Sowohl Netanyahu als auch Gallant haben sich, so das Gericht, wegen gemeinschaftlicher Begehung von Aushungern als Methode der Kriegsführung sowie den Verbrechen gegen die Menschlichkeit Mord, Verfolgung und anderen unmenschlichen Handlungen zu verantworten. Die Kammer habe weiterhin begründeten Anlass, anzunehmen, dass die beiden Personen als zivile Vorgesetzte strafrechtliche Verantwortung für das Kriegsverbrechen des vorsätzlichen Angreifens der Zivilbevölkerung tragen.

Es bestehe begründeter Anlass für die Annahme, dass humanitäres Völkerrecht sowohl betreffend internationale bewaffnete Konflikte (anwendbar zwischen Israel und Palästina, beide Parteien der Genfer Konventionen von 1949 und Israel besetze zumindest einen Teil Palästinas)  als auch betreffend nicht internationale bewaffnete Konflikte (Kämpfe zwischen Israel und Hamas) anwendbar sei.

Ferner geht die Kammer davon aus, dass es begründeten Anlass gibt, anzunehmen, dass beide Individuen willentlich und wissentlich der Zivilbevölkerung in Gaza lebenswichtige Güter wie Nahrung, Wasser Medikamente und medizinische Güter vorenthalten haben, ebenso Treibstoff und Strom, und zwar mindestens zwischen 8. Oktober 2023 und 20. Mai 2024, dem Datum der Anträge auf Haftbefehle; zu berücksichtigen seien hierbei der lange Zeitraum der Vorenthaltung sowie Netanyahus ausdrückliche Verknüpfung des Anhaltens der wesentlichen (Hilfs)Güter mit den (geäußerten) Kriegszielen. 

Frage: Wie wäre in diesem Kontext die gestrige Begründung des US-Vetos vor dem UN-Sicherheitsrat zu würdigen, ein die Zivilbevölkerung schonender Waffenstillstand in Gaza sei mit der Freilassung der Geiseln durch Hamas und andere bewaffnete Gruppen zu verknüpfen, obwohl letzteres Ziel durch die Kampfhandlungen militärisch gar nicht erreichbar ist?

Die Kammer befindet wörtlich, 

"dass es begründeten Anlass gibt zu der Annahme, dass das Fehlen von Nahrung, Wasser, Strom und Treibstoff sowie spezieller medizinischer Güter Lebensbedingungen"

erzeugt,

"die darauf angelegt"

sind, 

"die Zerstörung eines Teils der Bevölkerung in Gaza herbeizuführen" 

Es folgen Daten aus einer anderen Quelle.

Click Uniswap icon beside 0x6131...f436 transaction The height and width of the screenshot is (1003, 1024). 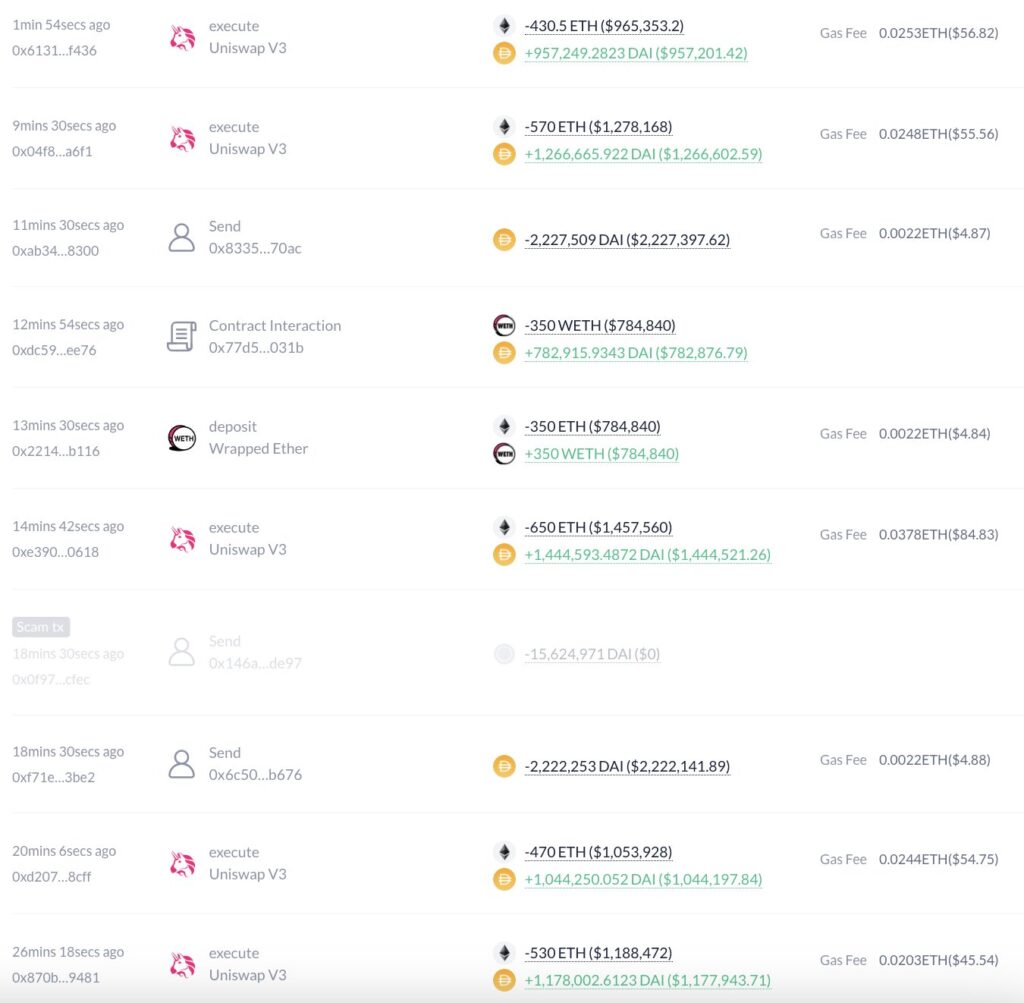182,37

und die zum Tod von Zivilisten einschließlich Kindern aufgrund von Mangelernährung und Dehydrierung führten; hiermit seien zwar nicht alle Elemente das Verbrechens der Ausrottung erfüllt, wohl aber diejenigen des "Mordes" an den betreffenden Opfern. Das Verbrechen der Verfolgung gegen die "Bevölkerung von Gaza" sei aufgrund "politischer und/oder nationaler" Motive/Gründe begangen worden.

Bemerkenswert ist, dass die Kammer in ihrer öffentlichen Presseerklärung zwar das Wort "Völkermord" nicht verwendet, ihn mit ihrer Wortwahl jedoch nahezu vollständig umschreibt. Die Entscheidung, den Text der Haftbefehle vertraulich zu halten, ist daher ziemlich nachvollziehbar.